Don’t celebrate your offline complacency yet though. As Nicasio says, “while offline stores are still very much a part of people’s shopping journey, other channels and devices are also playing important roles in how customers are discovering, researching, and purchasing products”.

Take note of those three important, connected but distinct aspects of shopping – discovering, researching, and purchasing. As a retailer you need to increase your involvement in your potential customers’ process toward purchase (discovery and research), or risk less of the final purchase step happening at your cashier.


Some Caribbean retailers perceive the task of gaining online presence for their stores as a huge, complicated, time consuming effort (not true, click here), but many also describe a fear of showrooming.

Showrooming is when consumers browse in a physical store then search for a better price online. The situation strikes fear deep into local retailers because they have paid to maintain their building, their staff, and stock, to become part of someone’s else profit.

It’s essential to first see that you certainly can’t avoid showrooming by remaining invisible online, and as it turns out, showrooming happens far less frequently than webrooming. Webrooming is when consumers discover and even research a product online, but don’t convert to paying customer until they have physically experienced the product, or at least witnessed the packaging, at a brick-and-mortar store.

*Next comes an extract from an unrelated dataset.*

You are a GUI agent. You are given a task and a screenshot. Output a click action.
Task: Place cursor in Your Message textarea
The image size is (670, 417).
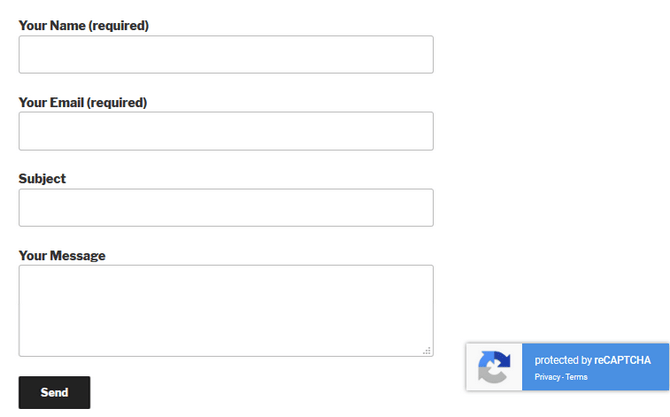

Now you’re thinking, “If webrooming were really happening in the Caribbean, wouldn’t Christmas sales have been better than past years?” The problem is balance.

The clear winners of the retail scene these days are those who have all the options for the individual shopping preferences out there.

Some consumers want to do it all online, some want to do most of it online but pick up and (and possibly return) to a physical store, some want to research everything to shorten the time they spend shopping, but still find it essential to final research offline (try on the pants/gauge the weight of the knife set/feel the sheet thread count) before buying, some want to discover in store but read reviews online before returning to purchase, and on and on, with various combinations of discover, research and purchase involved.

If locals did not choose to buy their tablets, Barbies, Playstations, engagement rings, designer shades, books, socks, and other gifts from your physical store and headed online, it’s partly because you didn’t give them an online option at any stage of the purchase process.

Including the fourth part of the process, which technically happens after the sale is closed. That part is the review, and having that exist electronically for other potential customers to use as part of their discovery or research is important long after that single sale is over. Unicomer Trinidad Ltd has found this to be true. Their Marketing Officer, Kyra Barker recently reported, “Lucky Dollar has not only seen increased footfalls at branches, but has and continues to enjoy improved search engine optimization. Even in the absence of any additional online presence (website nor social media), Lucky Dollar branch specific profiles dominate not only F1RST keyword searches but also rank in the top 10 of Google.com searches”.

Caribbean businesses can take steps now to engage their tech-friendly customer base, leverage their brick-and-mortar assets, and retain business that would otherwise bleed away over time. The experts agree, December 2015 could be the Christmas of no complaining.